El aire que respiramos es una mezcla de gases compuesta por nitrógeno (78%), oxígeno (21%), dióxido de carbono (0,04%) y trazas de gases nobles. La presión total del aire que respiramos se mide en milímetros de mercurio (mmHg). En una mezcla de gases, las presiones parciales de cada gas siempre suman la presión total, y la proporción relativa de cada gas en el volumen total (concentración fraccionada) determina su presión parcial. Mediante el intercambio de gases en los pulmones, la sangre venosa, pobre en oxígeno y rica en dióxido de carbono, se reemplaza por sangre arterial, rica en oxígeno y pobre en dióxido de carbono. Las fuerzas impulsoras de esta difusión son las diferencias de presión parcial o gradientes de concentración entre los alvéolos (sacos de aire) y la sangre.

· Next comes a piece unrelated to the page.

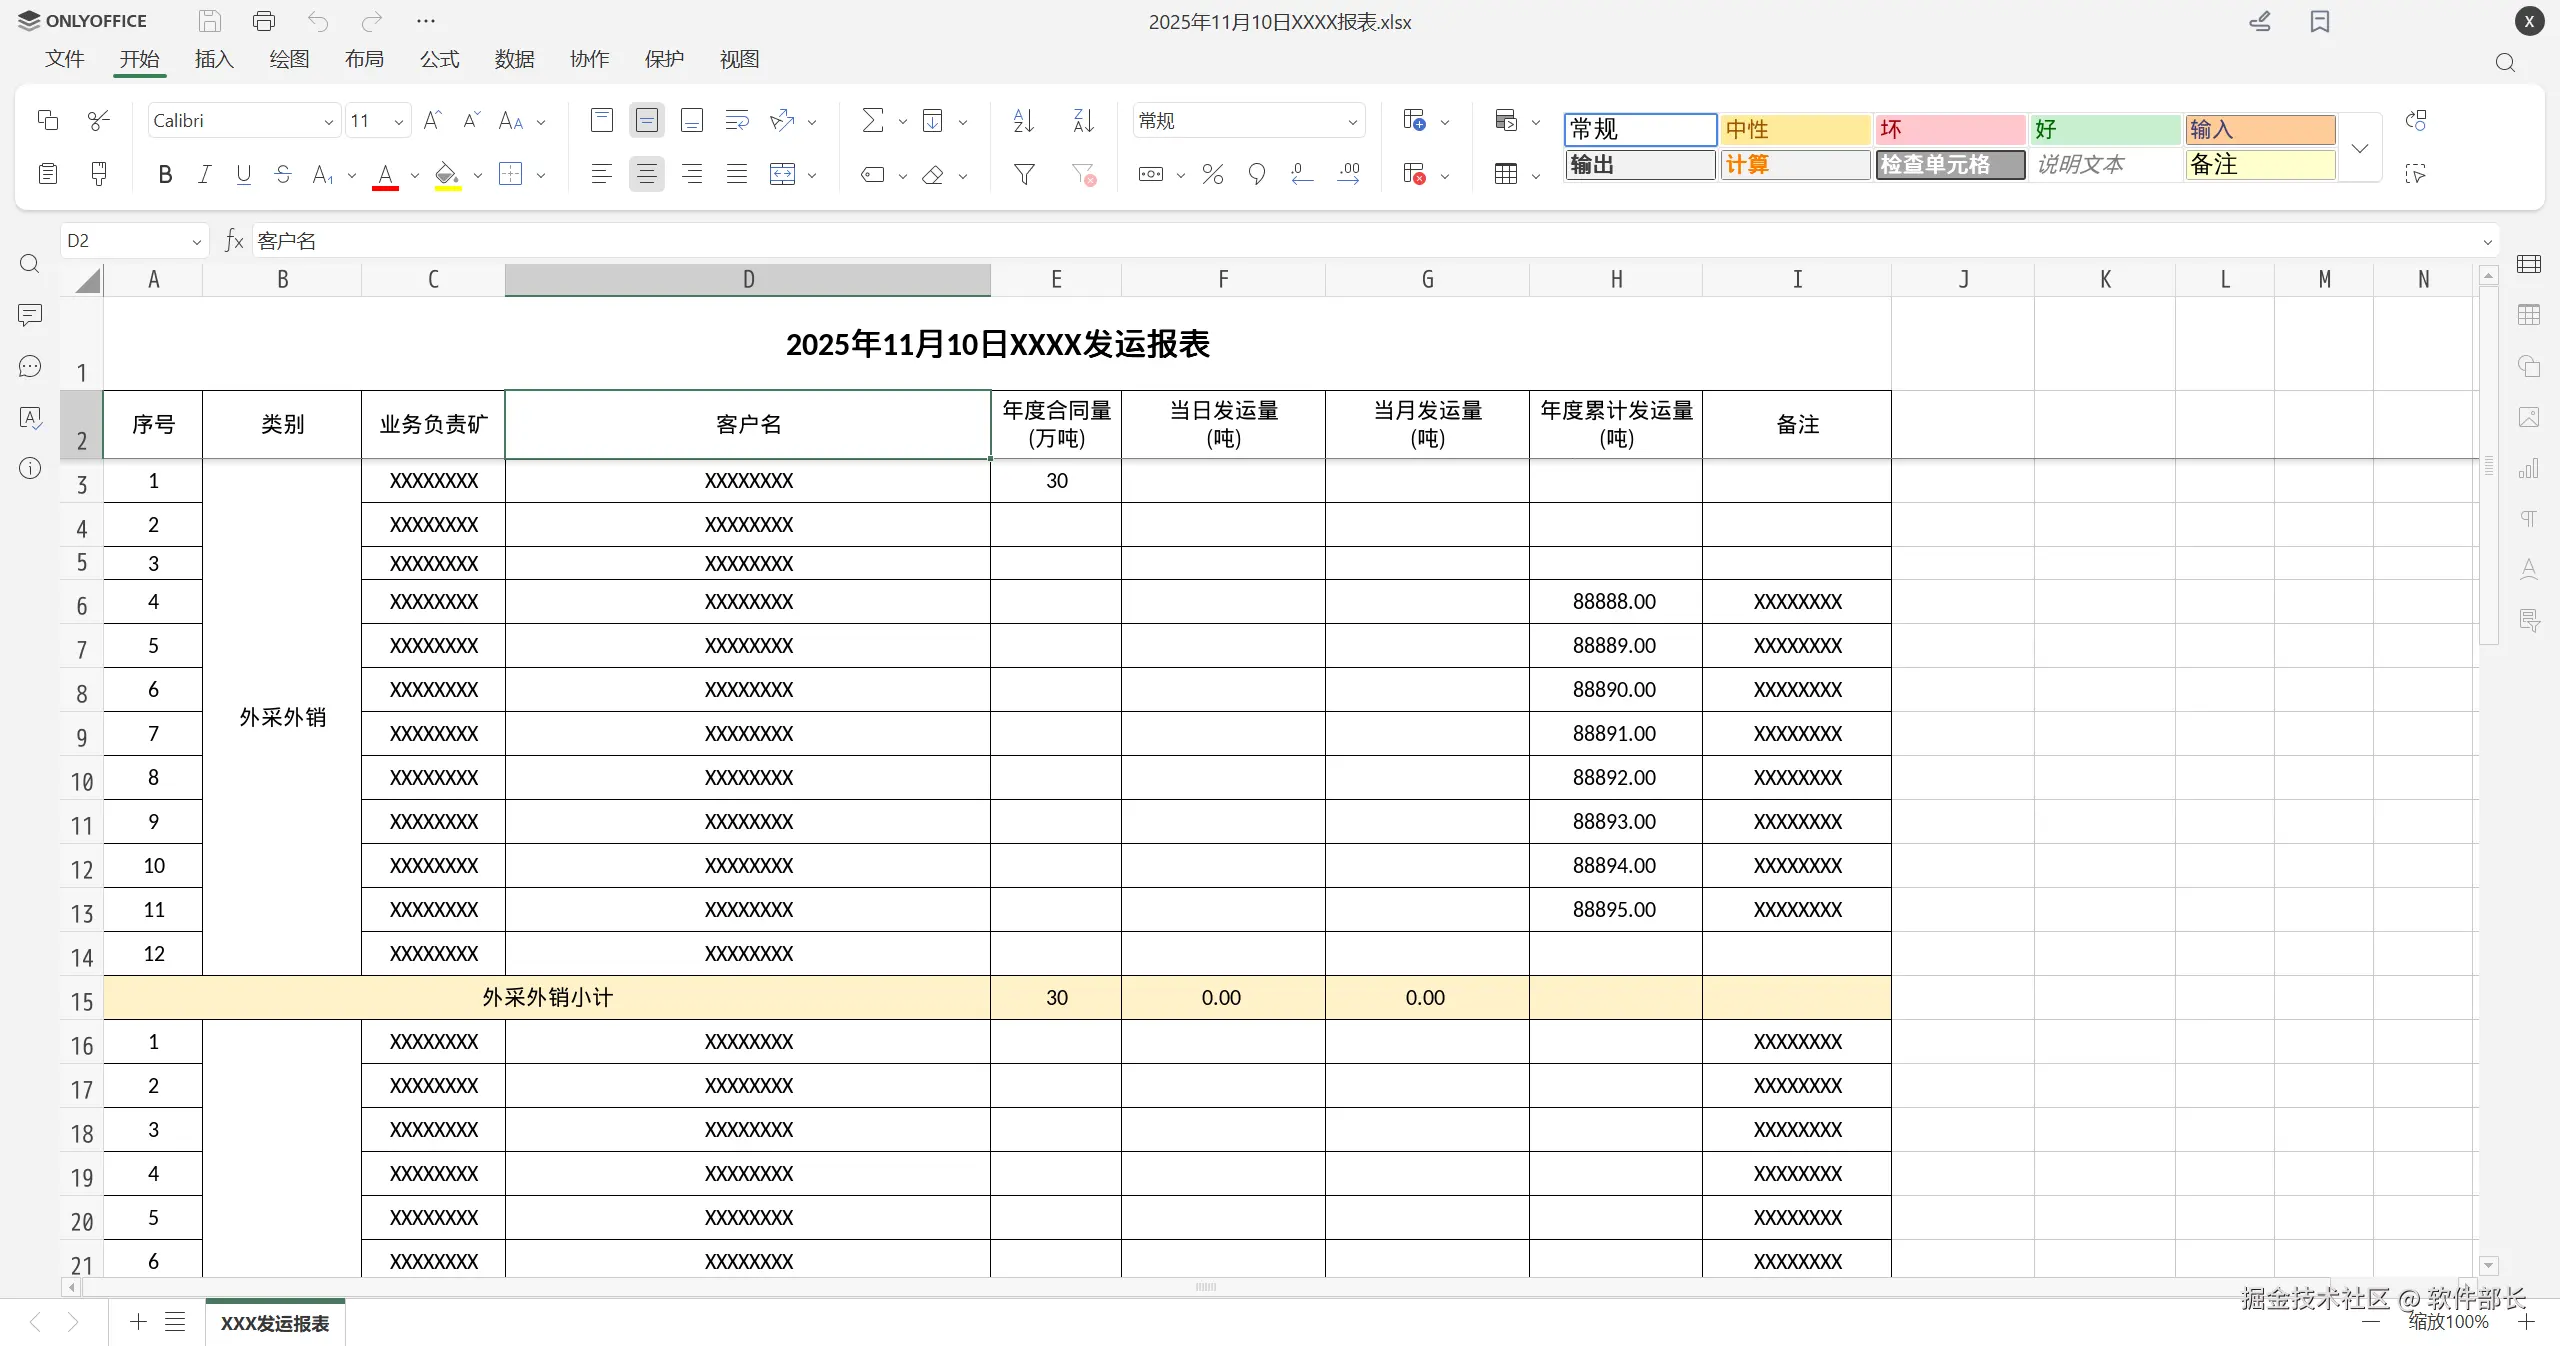Expand the cell styles gallery arrow
Viewport: 2560px width, 1346px height.
2360,148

Una presión parcial de CO2 constante y a priori equilibrada entre la sangre y la atmósfera sería fatal. Por lo tanto, la conclusión de que una concentración atmosférica de CO2 del 5% sería óptima para los humanos, ya que estaría en equilibrio con la presión parcial de CO2 en la sangre, es falsa y carece de sentido. El autor sospecha que se trata de un error de transcripción en la bibliografía y que se refiere al 0,5% (cero coma cinco por ciento). El autor ya ha intentado contactar con los autores, Grazyna Fosar y Franz Bludorf, por teléfono y correo electrónico para consultarles al respecto, pero hasta el momento sin éxito.
Todas las demás afirmaciones, incluidas las conclusiones del artículo «La mentira del CO2», han sido revisadas y confirmadas como correctas. El autor agradece a Martin Lang, Dipl.-Ing., y a Bernd Hidding, Dr. habil. rer. nat., sus comentarios correctivos.


Si eso es cierto, vivimos en una matriz.